第15話 赤毛のアンの、ように

 ややも、して。

 「おねえちゃん!はれた、はれた。よいことが、ありそう。これから、ごほうびがもらえそうな、きぶんだね?」

 「そうね」

 「やまが、よくみえるー!」

 妹が、道の先を、誇り高そうに、指差していた。

 「本当だね」

 「ねー」

 「良かった、良かった」

 「それで?」

 「それでって…」

 要領の良かった妹は、私が、より正確に解説してくれるのを、待っていたのだった。

 「ちぇっ…」

 その誘いに、乗ってあげた。

 「お姉ちゃんは、安心ができました。だから、良かったなって、思ったわけよ」

 「そっかあ」

 「昨日までにいたところと比べれば、ずいぶん、田舎っぽくなっちゃったのかも、しれない。けれどさ。見てごらん?」

 「なあに?」

 「山もそうだけれど、川も良いじゃない。こんなに自然が、いっぱいで…。良い、空気ねえ。素敵なところじゃ、ないの」

 ミタライさんとの待ち合わせ時間が、迫っていた。

 「おねえちゃん?」

 「何?」

 「よく、できました」

 「良く、できました?」

 「ツキノにも良くわかる、良いかいせつでした」

 「ちぇっ…」

 昔、実際に使われていたという、木造旧駅舎が、待合所だった。

 「ツキノ?ミタライさんとの待ち合わせは、ここで、良かったのよね?」

 「はい。ここで、よかったのです」

 「ちぇっ…」

 私たちは、その待合所内に並べられていたベンチの1つに、腰を下ろすことにした。

 妹と手をつないで、座っていた。

 手をつなぐべきか否か、悩むところ子だったが、何だかんだいって、守ってあげなければならなかった子であり、自然と、並ぶ格好になっていた。

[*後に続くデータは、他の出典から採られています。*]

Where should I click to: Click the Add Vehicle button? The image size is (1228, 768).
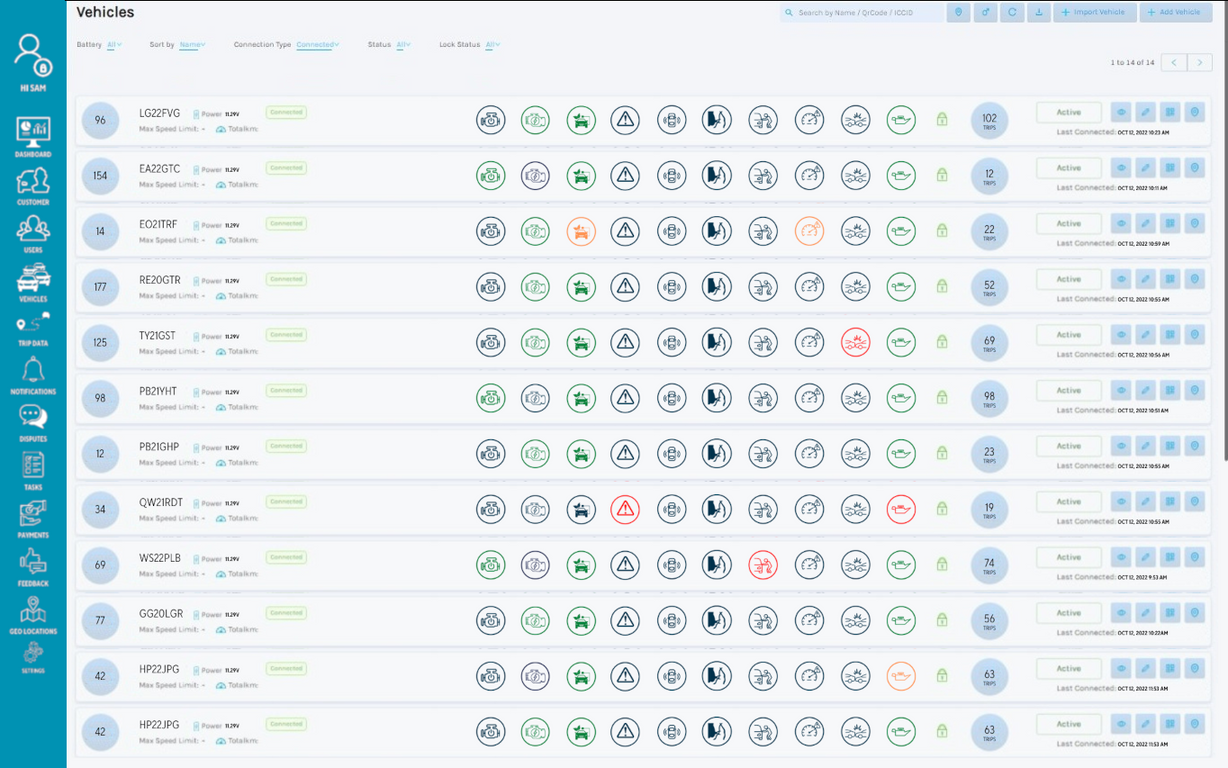[1175, 12]
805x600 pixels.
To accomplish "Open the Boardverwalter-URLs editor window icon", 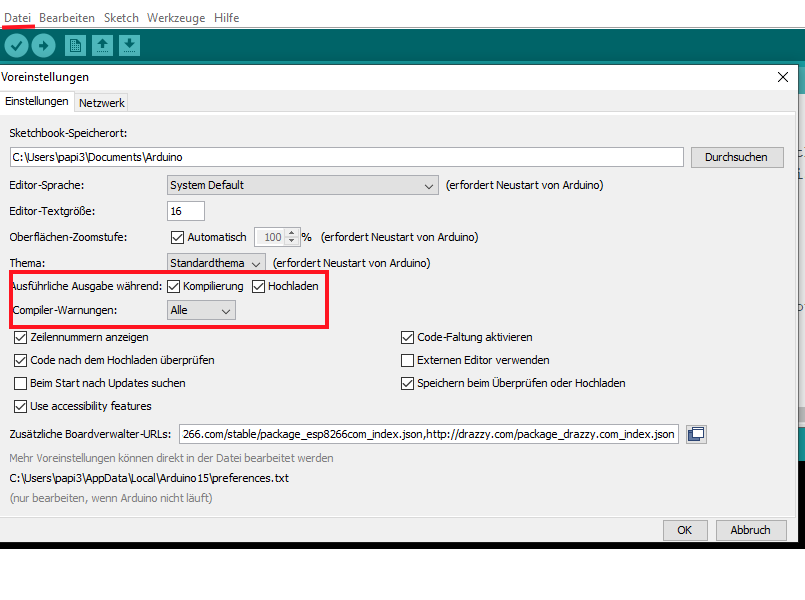I will 696,434.
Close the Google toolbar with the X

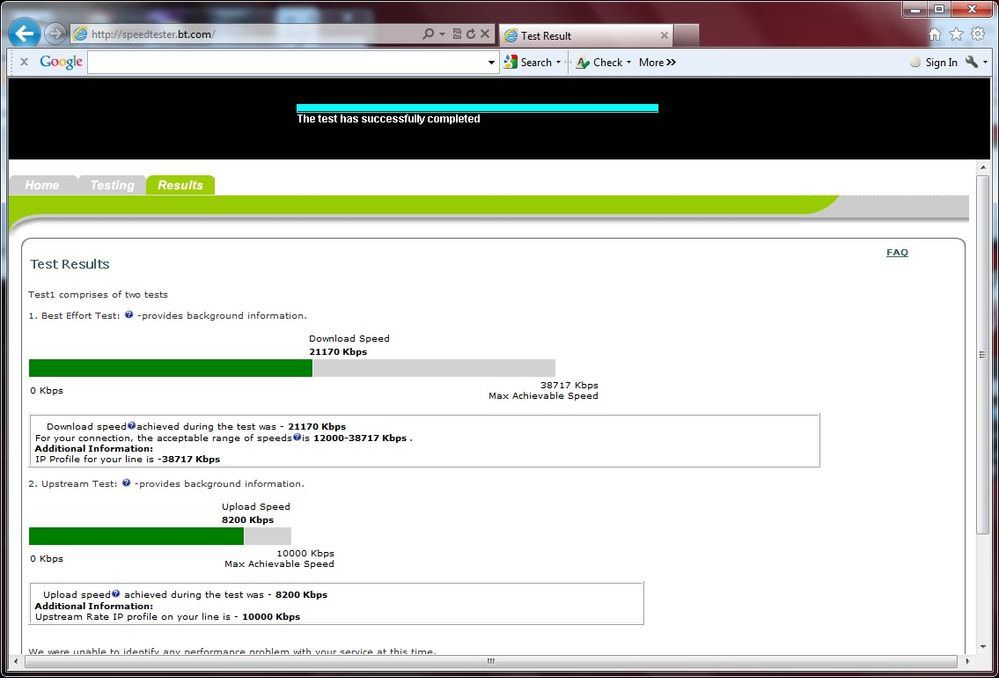pos(24,62)
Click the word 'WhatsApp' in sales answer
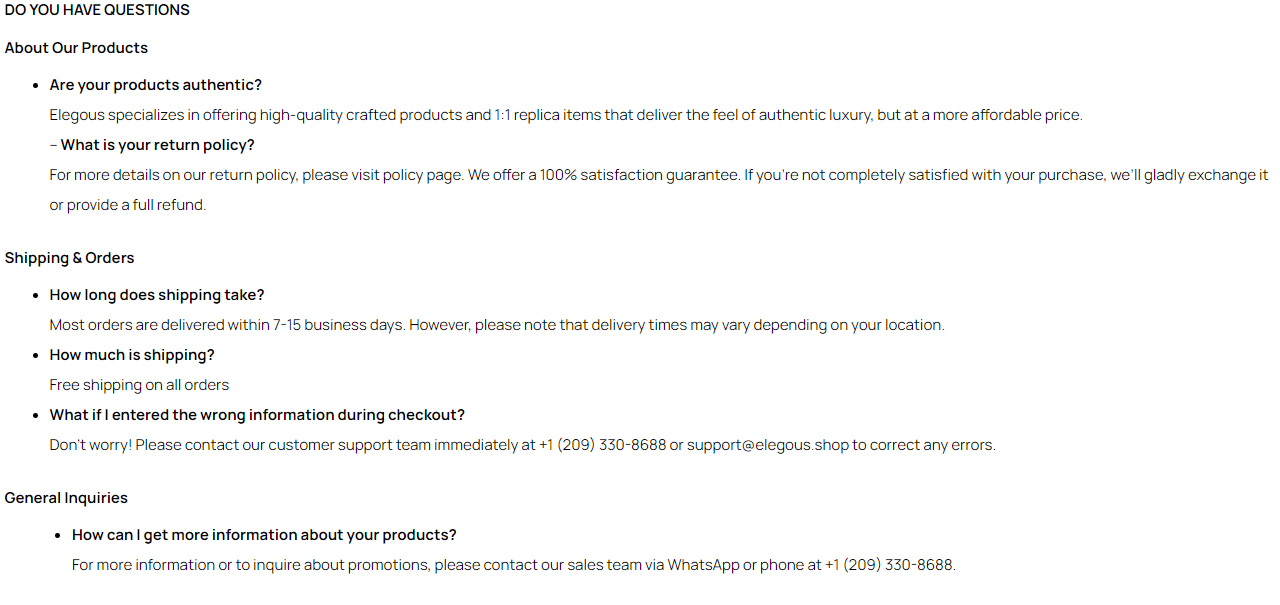 [x=703, y=565]
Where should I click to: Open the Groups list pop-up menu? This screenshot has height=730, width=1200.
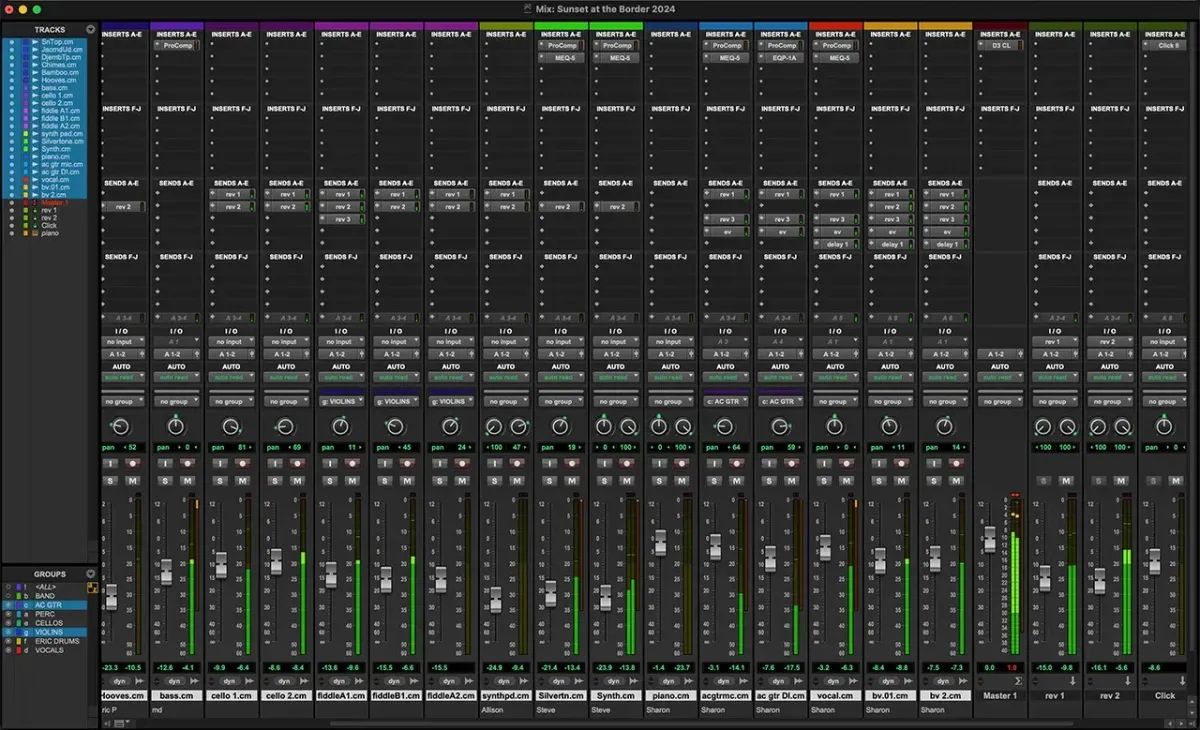[91, 574]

 従順に座る私たちの姿は、まわりから見れば、菓子のおまけ人形のようだったろう。そんな2つのおまけ人形は、菓子屋の主人を待っていたかのように、ドキドキだった。

 「おねえちゃん?」

 「何?」

 「きませんねー」

 「そうですねえ」

 そのとき私は、小学生時代のことを、思い出していた。

 私は、通っていった小学校の図書館で、こんな物語を借りて、読んだものだった。

 「赤毛のアン」

 私は、その中のシーンを、思い出してしまったのだった。

 アンもまた、私たちと同じように、見知らぬ駅に降り立ったはずだ。

 たしか、アンが降りるその駅舎に、マシュウおじさんが迎えにくるのではなかったか。そこで、駅に降り立ったアンと、出会う。

 そんな話では、なかったろうか?

 「うろ覚え」

 「お姉ちゃん?何か、言った?」

 「何でも、ありません」

 「合格です」

 それなら、ここに座ってミタライさんを待つ私たちは、マシュウおじさん。

 …と、いうことなのだろうか?

 ミタライさんは、それほどおしゃべりなタイプの人では、なかった。アンとの出会いと違うのは、べらべらとしゃべりすぎない待合所になることだっただろう。 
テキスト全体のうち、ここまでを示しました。